政権交代は、いつの時代も国民の期待を背負って起きる。だが、その期待が大きければ大きいほど、裏切られた時の失望もまた深い。民主党政権とは、まさにその典型だった。自民党への強烈な批判の受け皿として誕生し、「政治を変える」とまで言われた新政権は、なぜわずか短期間で“悪夢”と呼ばれるまでになったのか。その始まりをたどると、すでに不穏な空気は充満していた。

二〇〇九年当時、自民党政権は深刻な逆風の中にあった。消えた年金問題、ガソリン暫定税率をめぐる混乱、派遣切り、中川昭一財務相の辞任、そして首相の短期交代。国民の目には「今の政権はもう限界だ」と映っていた。支持率は急落し、自民党内部も揺れに揺れた。その混乱の中で、政権交代の主役として一気に脚光を浴びたのが民主党だった。

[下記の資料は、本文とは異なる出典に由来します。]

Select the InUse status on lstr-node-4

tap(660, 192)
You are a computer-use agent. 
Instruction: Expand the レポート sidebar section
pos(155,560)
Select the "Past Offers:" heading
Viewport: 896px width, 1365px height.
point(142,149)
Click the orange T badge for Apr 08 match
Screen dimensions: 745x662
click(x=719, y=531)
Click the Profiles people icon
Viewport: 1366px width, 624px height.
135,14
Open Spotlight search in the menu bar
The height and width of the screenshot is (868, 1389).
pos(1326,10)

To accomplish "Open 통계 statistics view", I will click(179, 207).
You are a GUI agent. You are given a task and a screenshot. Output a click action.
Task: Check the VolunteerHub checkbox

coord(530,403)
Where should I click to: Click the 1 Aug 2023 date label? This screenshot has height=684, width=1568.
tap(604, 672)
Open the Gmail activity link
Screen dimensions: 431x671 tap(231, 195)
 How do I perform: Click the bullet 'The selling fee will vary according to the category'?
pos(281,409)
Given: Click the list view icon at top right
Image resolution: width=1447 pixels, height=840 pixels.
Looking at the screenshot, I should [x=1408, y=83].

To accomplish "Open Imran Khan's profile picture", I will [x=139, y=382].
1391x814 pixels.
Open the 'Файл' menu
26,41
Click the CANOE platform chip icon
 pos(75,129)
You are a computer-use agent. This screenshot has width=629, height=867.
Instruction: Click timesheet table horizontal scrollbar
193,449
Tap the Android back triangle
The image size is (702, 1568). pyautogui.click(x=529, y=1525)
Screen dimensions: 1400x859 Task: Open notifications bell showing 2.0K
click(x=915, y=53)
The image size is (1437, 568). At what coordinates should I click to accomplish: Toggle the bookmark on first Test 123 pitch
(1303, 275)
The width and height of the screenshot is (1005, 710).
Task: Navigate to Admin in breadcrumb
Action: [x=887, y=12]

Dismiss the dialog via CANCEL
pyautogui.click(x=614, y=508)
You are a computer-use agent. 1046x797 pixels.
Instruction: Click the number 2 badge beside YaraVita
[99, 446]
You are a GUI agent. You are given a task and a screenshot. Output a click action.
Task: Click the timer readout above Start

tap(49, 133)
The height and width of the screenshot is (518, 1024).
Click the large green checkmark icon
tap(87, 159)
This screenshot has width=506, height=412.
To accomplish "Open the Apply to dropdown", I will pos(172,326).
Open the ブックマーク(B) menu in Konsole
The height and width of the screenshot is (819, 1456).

民主党は、無駄の削減、特別会計の見直し、子ども手当、高校無償化、高速道路無料化、ガソリン暫定税率廃止など、耳障りの良い政策を次々と掲げた。
しかも財源には“埋蔵金”があると訴えたのだから、有権者の心が動くのも無理はない。閉塞感に包まれた空気の中で、「一度やらせてみよう」という流れが生まれたのは自然なことだった。そして選挙の結果、民主党は歴史的勝利を収める。こうして、鳩山由紀夫内閣が発足した。